Material provided Block Start

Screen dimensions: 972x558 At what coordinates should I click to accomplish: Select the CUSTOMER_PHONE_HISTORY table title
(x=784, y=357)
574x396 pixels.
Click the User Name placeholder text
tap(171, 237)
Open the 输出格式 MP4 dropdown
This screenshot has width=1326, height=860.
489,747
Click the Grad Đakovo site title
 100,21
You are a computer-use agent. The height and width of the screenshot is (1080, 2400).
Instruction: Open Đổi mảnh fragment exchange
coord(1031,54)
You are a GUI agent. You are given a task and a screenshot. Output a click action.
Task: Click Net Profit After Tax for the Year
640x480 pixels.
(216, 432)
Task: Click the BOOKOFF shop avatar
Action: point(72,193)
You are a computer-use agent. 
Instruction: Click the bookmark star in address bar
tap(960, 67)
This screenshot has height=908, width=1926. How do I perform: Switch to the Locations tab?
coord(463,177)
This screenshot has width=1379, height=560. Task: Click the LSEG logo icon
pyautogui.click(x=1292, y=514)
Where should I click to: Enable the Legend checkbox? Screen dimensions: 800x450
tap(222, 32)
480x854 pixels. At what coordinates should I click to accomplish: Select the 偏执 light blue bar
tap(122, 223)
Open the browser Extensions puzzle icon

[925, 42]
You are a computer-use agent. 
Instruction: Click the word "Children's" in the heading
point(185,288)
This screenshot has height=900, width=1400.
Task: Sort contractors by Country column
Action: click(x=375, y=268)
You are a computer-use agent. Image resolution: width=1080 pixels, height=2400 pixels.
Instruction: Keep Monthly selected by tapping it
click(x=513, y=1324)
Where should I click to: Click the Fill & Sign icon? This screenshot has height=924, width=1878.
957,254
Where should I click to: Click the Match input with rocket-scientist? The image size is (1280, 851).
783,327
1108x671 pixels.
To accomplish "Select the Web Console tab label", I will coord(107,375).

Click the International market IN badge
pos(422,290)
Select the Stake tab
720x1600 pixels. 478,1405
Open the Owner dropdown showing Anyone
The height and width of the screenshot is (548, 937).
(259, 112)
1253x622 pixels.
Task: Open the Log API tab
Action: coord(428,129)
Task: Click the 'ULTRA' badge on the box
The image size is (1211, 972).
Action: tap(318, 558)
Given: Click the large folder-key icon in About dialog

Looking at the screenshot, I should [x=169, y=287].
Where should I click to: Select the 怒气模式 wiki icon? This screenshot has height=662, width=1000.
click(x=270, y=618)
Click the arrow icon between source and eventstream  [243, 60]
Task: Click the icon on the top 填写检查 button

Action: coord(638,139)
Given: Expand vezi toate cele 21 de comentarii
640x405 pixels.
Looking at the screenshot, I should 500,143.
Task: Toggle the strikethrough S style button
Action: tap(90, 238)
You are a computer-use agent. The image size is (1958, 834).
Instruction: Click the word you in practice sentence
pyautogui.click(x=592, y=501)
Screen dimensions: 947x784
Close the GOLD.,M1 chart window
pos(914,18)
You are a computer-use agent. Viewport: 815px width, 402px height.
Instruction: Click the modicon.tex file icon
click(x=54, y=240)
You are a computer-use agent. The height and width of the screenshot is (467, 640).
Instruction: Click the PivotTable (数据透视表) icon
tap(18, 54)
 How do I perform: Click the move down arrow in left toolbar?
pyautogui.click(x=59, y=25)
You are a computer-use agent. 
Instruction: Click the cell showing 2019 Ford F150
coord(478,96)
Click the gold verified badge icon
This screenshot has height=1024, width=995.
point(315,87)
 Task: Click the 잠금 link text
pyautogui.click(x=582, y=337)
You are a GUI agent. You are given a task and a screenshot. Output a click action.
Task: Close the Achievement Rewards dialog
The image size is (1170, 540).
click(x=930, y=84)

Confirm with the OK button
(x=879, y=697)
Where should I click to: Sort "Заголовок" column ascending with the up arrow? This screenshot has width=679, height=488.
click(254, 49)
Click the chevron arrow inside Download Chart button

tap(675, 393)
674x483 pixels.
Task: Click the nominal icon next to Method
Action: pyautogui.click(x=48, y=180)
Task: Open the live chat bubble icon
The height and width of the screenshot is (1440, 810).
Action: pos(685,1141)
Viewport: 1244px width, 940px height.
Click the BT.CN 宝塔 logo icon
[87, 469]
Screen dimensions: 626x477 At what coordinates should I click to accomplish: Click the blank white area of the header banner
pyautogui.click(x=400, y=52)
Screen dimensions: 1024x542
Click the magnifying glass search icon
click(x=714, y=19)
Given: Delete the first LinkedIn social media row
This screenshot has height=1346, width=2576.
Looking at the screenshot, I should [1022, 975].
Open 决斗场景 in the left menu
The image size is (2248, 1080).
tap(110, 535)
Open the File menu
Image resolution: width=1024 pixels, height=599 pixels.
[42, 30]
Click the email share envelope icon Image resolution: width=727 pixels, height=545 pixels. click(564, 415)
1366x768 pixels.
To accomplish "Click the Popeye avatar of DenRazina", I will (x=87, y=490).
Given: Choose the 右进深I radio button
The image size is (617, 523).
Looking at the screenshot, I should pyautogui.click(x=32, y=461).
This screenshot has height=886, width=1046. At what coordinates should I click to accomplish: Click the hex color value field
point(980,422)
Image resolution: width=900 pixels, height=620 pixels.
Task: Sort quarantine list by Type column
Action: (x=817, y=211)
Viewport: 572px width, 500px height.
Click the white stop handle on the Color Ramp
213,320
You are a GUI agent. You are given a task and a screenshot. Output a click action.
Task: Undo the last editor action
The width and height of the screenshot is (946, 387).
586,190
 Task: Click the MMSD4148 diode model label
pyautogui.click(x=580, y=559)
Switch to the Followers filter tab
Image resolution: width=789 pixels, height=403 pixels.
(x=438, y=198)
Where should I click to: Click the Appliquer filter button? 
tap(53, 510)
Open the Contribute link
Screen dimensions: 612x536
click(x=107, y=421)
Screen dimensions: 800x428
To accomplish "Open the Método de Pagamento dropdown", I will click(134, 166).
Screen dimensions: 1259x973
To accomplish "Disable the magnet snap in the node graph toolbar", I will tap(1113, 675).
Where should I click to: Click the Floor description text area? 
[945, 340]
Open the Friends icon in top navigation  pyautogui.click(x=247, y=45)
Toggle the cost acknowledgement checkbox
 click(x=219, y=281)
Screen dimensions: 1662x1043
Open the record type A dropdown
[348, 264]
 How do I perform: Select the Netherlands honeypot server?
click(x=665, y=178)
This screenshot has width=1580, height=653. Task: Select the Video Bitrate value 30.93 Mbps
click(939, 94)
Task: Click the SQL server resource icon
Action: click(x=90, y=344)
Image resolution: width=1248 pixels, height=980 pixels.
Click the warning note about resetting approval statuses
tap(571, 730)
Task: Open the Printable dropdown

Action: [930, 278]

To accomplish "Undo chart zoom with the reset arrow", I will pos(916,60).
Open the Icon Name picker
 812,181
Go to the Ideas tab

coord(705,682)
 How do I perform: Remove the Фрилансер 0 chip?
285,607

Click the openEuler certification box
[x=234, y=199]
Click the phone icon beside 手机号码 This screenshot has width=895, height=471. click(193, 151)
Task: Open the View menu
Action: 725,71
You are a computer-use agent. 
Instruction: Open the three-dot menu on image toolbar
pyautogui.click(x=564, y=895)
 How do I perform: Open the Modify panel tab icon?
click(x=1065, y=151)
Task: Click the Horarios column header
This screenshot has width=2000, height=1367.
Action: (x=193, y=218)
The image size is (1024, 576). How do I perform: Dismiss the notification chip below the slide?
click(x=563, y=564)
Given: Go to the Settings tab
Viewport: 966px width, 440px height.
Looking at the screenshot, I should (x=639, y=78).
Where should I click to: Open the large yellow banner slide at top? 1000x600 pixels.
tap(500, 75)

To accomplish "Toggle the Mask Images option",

Material provided Block End

Your instructions –
Transcribe exactly, and only, the lines from the opening line of the records through the line containing "is (1080, 2400).".

Solution to the exercise –
Screen dimensions: 972x558 At what coordinates should I click to accomplish: Select the CUSTOMER_PHONE_HISTORY table title
(x=784, y=357)
574x396 pixels.
Click the User Name placeholder text
tap(171, 237)
Open the 输出格式 MP4 dropdown
This screenshot has width=1326, height=860.
489,747
Click the Grad Đakovo site title
 100,21
You are a computer-use agent. The height and width of the screenshot is (1080, 2400).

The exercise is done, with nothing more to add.